_Goal of the exercise_. Copy out the passage on weight and health, starting with "What we believe" and going on through "bodies, doesn't it?", and swap "symptoms" for "signs".

Supplied passage section start

Kymberly Nichole, Certified Wellness Coach

"Those who believe whatever the media machine pumps out are simply not accustomed to seeing it before their eyes. They have absolutely been dumbed down by media propaganda.  I have trained women at 200lbs and I have trained women at 400lbs, I am not saying everyone I have trained has been 100% healthy but I am saying that my reality consists of big bodies with big capabilities and limitless lives. They are strong, healthy women kicking ass in the world AND most come with a clean bill of health. 

 My mission is to get my fat ass out and encourage others to do the same.  I run half marathons, kick ass in triathlons and pump some serious iron at the gym to change perceptions and attitudes and I mostly do it because I CAN." -Louise Green of Body Exchange 

This is a difficult subject to approach with the majority of society because it's often met with disbelief due to the lifetime of inaccurate information we've been fed. Everything you think you know? Rethink it.

It's important to note that the creation of our health and fat concern was initially called the "Obesity Parasite." This started in the late 1800's and was concocted by the upper class in order to differentiate themselves and reclaim their social power over the lower classes. This wasn't endorsed by physicians (in fact, they fought it) until the concept became so popular that they caved from the peer pressure. It was created by the people; not the doctors. Did ya hear that? People. Not doctors. Wanna know more about the history behind why we hate ourselves? Well, GOOD NEWS!  I've compiled it and resources here.

What we believe about health and fat bodies is often inaccurate. Here. Let me blow your mind:  skinny bodies can be unhealthy. Fat bodies can be unhealthy. Skinny bodies can be healthy. And fat bodies can be healthy.What does this mean? It means we must remove weight from the health equation. Period. That leaves us to look at the other signifiers of health.

So, check out this list of symptoms:
"Increased all-cause mortality and to increased mortality from cardiovascular disease. Increased risk for myocardial infarction, stroke, and diabetes, increased high density lipoprotein cholesterol, increased systolic and diastolic blood pressure, and even suppressed immune function."

Sounds an awful lot like what we get all shamey about and pin onto fat bodies, doesn't it?
Well I'll tell ya what: it's not a list correlated with obesity, but rather a list of symptoms that comes from weight cycling.

Its a well known fact that diets don't work. We all know this, and there is a ridiculous amount of research to back it up. They last 5 years maximum, but weight is often gained back much faster. This "yo-yo dieting" (and all diets are yo-yo diets) is also called Weight Cycling and has those huge physical ramifications listed above. I find it SO odd that we have decided to shame large bodies without knowing their health and then applaud anyone who diets when doing so can be as dangerous as anything else. All while claiming that it's because we care. It's backwards as fuck, y'all.

Supplied passage section end
Data extracts section start

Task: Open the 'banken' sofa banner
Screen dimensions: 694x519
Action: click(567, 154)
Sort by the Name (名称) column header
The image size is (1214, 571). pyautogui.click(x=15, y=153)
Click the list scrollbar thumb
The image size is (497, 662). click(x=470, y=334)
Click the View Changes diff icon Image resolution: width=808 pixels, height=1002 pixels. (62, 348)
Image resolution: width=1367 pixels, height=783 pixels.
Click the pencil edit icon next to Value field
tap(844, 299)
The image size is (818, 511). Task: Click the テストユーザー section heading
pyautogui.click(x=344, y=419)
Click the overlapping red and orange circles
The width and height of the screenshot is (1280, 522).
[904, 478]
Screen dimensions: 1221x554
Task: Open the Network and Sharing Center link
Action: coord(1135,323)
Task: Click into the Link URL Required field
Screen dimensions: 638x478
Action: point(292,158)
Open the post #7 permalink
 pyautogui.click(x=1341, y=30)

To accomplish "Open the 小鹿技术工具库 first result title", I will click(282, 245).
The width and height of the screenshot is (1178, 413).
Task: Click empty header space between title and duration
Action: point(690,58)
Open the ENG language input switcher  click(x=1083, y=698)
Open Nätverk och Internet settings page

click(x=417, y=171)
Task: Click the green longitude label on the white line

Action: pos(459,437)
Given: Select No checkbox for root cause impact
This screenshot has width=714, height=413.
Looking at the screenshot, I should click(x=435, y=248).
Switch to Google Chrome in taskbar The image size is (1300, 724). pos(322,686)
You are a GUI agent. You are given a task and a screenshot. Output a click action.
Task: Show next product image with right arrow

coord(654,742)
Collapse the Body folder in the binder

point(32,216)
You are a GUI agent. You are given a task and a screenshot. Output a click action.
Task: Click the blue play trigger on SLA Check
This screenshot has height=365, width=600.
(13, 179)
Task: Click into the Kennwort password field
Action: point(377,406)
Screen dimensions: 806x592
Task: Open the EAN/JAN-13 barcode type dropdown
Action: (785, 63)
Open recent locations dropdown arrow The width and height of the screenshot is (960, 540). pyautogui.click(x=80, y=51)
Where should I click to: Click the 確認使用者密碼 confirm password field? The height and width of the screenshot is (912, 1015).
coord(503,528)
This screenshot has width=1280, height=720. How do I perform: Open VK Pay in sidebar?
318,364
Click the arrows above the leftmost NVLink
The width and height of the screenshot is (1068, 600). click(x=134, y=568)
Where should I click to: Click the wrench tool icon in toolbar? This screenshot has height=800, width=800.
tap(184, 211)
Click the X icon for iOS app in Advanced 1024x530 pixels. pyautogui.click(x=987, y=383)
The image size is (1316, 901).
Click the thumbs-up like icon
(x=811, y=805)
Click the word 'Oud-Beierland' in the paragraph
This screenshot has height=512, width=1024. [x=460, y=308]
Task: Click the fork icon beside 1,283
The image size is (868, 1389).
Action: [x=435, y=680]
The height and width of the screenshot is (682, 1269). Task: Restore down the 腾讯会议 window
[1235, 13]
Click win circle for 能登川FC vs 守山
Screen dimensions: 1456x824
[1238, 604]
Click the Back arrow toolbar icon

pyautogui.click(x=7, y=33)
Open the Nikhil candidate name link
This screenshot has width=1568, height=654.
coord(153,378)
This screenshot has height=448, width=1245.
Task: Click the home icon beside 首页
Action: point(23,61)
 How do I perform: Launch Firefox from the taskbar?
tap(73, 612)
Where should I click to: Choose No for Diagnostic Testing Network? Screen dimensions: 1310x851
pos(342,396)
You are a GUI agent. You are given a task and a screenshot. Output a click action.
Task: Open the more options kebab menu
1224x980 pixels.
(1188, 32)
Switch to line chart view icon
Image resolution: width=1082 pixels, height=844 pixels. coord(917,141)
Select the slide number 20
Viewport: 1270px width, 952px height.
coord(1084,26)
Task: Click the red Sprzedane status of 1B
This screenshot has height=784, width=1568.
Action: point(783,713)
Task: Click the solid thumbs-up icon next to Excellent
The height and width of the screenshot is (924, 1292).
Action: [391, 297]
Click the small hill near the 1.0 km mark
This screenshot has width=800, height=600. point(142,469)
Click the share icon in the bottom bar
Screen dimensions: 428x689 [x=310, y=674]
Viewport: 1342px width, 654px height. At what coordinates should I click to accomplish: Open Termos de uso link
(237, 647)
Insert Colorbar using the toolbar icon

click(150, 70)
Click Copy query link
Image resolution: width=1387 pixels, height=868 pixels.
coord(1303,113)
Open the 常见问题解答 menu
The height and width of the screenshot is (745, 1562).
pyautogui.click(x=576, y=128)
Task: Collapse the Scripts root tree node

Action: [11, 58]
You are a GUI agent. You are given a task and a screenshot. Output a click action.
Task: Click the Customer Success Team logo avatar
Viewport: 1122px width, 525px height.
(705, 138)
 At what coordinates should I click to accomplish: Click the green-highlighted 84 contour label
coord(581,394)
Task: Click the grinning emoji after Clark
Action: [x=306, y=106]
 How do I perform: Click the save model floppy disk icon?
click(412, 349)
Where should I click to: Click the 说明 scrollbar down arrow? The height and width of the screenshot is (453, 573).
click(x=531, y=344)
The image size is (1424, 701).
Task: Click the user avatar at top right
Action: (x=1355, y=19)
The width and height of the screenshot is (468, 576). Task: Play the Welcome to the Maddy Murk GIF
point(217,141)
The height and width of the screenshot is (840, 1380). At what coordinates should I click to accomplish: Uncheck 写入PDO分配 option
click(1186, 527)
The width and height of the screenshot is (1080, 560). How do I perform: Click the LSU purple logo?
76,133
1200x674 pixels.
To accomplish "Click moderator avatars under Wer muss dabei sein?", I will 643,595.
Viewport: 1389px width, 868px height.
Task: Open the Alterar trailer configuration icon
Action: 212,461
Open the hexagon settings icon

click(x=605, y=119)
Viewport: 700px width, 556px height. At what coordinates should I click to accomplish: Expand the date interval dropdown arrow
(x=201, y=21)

Data extracts section end

_Written solution_.
What we believe about health and fat bodies is often inaccurate. Here. Let me blow your mind:  skinny bodies can be unhealthy. Fat bodies can be unhealthy. Skinny bodies can be healthy. And fat bodies can be healthy.What does this mean? It means we must remove weight from the health equation. Period. That leaves us to look at the other signifiers of health.

So, check out this list of signs:
"Increased all-cause mortality and to increased mortality from cardiovascular disease. Increased risk for myocardial infarction, stroke, and diabetes, increased high density lipoprotein cholesterol, increased systolic and diastolic blood pressure, and even suppressed immune function."

Sounds an awful lot like what we get all shamey about and pin onto fat bodies, doesn't it?